Try it: Check each line below for the word "computer". Then give only how many lines have it.

Supplied material:
────

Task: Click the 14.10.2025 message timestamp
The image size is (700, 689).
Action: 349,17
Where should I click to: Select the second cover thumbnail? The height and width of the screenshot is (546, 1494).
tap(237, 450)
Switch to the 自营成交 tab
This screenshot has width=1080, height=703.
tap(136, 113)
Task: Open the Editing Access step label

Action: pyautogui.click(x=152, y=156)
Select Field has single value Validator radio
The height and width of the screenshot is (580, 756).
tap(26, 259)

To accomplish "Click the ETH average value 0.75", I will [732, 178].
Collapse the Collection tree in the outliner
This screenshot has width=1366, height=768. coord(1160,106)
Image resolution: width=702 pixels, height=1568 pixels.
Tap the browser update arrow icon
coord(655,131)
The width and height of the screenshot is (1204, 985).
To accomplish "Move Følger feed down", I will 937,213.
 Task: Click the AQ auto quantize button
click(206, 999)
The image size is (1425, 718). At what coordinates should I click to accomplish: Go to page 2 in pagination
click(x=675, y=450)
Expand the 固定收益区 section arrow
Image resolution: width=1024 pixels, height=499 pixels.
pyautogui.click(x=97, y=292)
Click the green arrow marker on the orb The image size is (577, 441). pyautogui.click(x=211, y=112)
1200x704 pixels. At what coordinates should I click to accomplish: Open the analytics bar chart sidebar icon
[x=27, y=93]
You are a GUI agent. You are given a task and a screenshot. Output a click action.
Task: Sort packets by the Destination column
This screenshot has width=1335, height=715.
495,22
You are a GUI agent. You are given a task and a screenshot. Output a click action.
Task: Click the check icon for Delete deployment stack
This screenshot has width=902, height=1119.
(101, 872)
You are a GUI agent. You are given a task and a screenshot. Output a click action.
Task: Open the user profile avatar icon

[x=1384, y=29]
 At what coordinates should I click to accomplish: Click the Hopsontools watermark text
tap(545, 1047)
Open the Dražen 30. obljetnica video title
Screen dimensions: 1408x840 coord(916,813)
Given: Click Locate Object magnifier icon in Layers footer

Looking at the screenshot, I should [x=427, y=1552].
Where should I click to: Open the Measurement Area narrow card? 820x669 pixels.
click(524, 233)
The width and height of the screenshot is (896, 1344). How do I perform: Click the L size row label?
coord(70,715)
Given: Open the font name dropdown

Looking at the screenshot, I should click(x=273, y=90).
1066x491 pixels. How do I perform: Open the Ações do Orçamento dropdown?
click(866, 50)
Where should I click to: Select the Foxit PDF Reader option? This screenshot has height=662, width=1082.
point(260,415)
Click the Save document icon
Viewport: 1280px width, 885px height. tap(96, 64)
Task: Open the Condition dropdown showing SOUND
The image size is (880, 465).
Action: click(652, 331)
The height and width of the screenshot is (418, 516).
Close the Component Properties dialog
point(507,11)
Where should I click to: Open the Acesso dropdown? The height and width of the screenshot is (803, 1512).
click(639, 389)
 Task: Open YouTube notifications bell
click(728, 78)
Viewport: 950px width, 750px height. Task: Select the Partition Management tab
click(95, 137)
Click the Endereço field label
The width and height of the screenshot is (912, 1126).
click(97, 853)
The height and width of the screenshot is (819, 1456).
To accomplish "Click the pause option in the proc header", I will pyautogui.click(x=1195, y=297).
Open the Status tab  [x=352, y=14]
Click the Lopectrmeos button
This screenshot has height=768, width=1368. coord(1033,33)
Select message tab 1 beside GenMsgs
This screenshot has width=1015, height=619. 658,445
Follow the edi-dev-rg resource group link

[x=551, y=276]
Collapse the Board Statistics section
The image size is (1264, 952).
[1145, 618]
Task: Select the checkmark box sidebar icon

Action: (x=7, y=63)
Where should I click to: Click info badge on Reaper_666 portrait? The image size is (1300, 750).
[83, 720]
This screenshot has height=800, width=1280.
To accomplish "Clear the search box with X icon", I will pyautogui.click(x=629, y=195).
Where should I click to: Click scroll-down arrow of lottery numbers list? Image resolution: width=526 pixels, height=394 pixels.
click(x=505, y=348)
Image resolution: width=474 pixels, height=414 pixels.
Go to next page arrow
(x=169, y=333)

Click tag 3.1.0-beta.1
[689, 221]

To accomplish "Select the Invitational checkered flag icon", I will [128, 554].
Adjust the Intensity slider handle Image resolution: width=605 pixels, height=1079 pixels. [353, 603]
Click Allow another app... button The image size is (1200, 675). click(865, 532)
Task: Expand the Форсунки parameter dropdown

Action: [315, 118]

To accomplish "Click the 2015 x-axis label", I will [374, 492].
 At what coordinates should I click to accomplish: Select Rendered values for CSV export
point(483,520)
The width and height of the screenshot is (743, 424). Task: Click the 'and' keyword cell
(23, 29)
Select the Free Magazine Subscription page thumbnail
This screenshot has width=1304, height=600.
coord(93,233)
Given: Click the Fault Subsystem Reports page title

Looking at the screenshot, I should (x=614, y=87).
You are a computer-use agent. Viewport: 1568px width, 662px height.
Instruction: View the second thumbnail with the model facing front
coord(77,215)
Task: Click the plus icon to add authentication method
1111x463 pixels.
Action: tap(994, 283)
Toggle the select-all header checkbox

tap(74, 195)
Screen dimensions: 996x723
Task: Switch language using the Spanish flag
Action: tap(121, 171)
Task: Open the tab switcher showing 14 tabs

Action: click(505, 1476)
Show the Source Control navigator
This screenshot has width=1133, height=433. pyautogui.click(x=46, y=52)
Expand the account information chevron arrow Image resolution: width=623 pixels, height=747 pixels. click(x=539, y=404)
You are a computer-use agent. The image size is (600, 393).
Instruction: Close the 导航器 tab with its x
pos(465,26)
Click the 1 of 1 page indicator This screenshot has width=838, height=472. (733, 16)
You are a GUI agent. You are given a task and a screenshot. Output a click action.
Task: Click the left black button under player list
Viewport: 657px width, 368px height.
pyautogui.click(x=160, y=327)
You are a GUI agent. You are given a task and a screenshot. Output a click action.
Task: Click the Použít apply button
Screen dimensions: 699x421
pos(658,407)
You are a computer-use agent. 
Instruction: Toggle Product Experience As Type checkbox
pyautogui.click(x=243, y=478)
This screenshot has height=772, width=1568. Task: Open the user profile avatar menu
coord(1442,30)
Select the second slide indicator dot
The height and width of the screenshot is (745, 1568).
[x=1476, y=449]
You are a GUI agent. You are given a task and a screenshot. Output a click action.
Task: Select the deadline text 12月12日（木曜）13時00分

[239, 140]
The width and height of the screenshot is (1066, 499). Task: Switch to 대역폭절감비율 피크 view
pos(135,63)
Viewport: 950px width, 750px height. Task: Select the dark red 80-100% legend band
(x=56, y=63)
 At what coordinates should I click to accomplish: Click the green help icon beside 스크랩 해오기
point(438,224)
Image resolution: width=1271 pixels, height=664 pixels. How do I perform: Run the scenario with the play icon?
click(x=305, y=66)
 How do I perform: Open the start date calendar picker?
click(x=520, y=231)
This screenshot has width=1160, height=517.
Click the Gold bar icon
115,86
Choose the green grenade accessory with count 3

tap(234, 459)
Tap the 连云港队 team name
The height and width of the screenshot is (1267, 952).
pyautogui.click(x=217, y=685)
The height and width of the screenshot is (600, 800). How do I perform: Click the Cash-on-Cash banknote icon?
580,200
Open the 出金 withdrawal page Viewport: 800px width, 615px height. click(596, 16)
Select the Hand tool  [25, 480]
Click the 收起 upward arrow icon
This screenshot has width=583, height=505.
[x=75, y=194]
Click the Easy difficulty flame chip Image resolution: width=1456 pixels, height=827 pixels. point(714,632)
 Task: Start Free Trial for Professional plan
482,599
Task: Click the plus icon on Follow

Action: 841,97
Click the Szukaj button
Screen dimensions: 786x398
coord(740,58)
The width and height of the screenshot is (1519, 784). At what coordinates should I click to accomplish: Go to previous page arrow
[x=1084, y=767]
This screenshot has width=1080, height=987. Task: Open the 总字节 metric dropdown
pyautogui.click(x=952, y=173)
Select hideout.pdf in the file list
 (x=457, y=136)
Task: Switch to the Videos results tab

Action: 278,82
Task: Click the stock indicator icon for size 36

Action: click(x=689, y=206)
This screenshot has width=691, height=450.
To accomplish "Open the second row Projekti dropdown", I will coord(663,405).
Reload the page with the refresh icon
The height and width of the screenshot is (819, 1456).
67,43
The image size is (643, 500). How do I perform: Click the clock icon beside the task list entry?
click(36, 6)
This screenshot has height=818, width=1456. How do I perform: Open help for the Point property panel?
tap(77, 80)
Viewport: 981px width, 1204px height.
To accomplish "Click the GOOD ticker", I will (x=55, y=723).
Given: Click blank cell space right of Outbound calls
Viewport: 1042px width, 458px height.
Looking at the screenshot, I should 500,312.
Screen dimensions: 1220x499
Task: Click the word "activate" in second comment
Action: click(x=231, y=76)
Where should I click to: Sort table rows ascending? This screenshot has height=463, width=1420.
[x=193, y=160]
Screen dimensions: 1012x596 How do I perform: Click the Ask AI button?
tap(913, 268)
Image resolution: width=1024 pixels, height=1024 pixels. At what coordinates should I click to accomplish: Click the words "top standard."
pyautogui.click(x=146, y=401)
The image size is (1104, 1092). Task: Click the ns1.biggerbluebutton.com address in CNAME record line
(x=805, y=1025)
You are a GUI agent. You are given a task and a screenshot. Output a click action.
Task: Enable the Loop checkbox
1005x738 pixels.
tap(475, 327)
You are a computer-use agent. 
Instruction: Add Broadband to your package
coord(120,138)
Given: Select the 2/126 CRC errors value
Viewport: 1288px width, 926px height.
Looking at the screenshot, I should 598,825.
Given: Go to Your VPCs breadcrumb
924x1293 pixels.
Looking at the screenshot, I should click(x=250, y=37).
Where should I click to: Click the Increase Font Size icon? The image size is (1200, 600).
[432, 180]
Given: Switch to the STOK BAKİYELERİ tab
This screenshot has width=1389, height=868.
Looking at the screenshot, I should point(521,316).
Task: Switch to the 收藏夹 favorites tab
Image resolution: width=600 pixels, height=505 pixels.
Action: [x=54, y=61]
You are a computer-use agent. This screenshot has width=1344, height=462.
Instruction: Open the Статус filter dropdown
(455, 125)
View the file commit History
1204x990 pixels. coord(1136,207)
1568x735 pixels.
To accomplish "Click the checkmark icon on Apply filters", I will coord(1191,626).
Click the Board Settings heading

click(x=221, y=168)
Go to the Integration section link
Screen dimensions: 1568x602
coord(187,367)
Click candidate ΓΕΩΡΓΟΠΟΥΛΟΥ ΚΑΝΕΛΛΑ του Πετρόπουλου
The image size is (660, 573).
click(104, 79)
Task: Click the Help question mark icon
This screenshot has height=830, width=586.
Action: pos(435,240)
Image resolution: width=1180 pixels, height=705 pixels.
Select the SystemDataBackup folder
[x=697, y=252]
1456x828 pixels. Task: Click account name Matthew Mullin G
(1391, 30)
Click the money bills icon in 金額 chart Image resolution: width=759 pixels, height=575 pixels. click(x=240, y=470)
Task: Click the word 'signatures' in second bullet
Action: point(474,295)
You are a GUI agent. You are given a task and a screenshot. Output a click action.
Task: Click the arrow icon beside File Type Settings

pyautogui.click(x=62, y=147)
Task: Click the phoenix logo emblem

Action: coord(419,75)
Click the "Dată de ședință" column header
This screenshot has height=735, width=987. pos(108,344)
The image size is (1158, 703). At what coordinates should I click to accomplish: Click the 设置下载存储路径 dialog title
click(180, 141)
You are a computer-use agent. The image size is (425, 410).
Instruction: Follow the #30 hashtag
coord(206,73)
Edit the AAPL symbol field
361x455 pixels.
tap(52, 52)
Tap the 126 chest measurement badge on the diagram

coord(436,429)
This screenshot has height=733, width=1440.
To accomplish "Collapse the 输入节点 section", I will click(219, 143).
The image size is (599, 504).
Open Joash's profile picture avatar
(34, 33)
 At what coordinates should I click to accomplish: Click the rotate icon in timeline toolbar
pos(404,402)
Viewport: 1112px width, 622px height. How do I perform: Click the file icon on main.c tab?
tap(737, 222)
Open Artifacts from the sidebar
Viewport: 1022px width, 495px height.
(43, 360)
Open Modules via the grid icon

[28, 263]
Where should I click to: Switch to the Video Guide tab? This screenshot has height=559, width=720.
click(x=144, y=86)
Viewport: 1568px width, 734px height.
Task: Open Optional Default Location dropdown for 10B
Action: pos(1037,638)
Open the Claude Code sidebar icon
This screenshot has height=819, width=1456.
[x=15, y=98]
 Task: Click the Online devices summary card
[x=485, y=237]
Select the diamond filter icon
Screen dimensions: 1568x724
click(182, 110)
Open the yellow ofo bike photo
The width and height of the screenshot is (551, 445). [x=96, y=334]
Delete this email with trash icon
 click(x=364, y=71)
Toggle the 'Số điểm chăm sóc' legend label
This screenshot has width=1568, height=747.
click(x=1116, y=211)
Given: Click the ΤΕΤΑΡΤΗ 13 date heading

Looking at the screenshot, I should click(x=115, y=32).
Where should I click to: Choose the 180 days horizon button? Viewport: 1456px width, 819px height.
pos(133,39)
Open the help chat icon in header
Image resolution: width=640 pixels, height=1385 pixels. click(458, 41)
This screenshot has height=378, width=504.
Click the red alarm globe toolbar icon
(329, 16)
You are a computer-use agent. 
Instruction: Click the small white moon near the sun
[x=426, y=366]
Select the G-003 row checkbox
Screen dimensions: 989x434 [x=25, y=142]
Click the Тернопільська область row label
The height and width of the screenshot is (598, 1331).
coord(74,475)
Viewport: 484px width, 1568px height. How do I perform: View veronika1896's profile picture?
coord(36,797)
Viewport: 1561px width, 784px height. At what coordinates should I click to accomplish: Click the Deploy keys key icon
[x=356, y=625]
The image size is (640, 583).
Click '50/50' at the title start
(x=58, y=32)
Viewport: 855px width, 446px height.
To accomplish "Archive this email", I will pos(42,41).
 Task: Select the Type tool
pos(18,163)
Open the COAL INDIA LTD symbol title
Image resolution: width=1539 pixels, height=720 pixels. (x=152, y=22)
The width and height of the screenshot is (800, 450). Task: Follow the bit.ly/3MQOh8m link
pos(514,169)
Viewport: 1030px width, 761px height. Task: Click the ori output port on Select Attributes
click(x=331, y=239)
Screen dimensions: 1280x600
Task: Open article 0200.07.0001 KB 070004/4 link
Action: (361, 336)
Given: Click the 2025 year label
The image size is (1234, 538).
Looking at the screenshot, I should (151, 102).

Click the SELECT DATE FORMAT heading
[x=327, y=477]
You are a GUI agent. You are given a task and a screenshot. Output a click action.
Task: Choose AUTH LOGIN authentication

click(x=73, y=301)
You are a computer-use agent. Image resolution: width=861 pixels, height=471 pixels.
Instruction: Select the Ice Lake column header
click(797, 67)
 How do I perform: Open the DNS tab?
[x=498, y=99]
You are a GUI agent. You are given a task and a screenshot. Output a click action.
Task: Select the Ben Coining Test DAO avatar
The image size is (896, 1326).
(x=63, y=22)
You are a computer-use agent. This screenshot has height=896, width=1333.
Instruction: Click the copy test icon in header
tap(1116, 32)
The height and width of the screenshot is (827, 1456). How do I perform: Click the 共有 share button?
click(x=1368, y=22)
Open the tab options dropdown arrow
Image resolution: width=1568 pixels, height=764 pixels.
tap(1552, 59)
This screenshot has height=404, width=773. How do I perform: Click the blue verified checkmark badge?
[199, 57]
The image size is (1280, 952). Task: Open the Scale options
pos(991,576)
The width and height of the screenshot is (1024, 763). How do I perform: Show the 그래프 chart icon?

────

Solution to this task: 9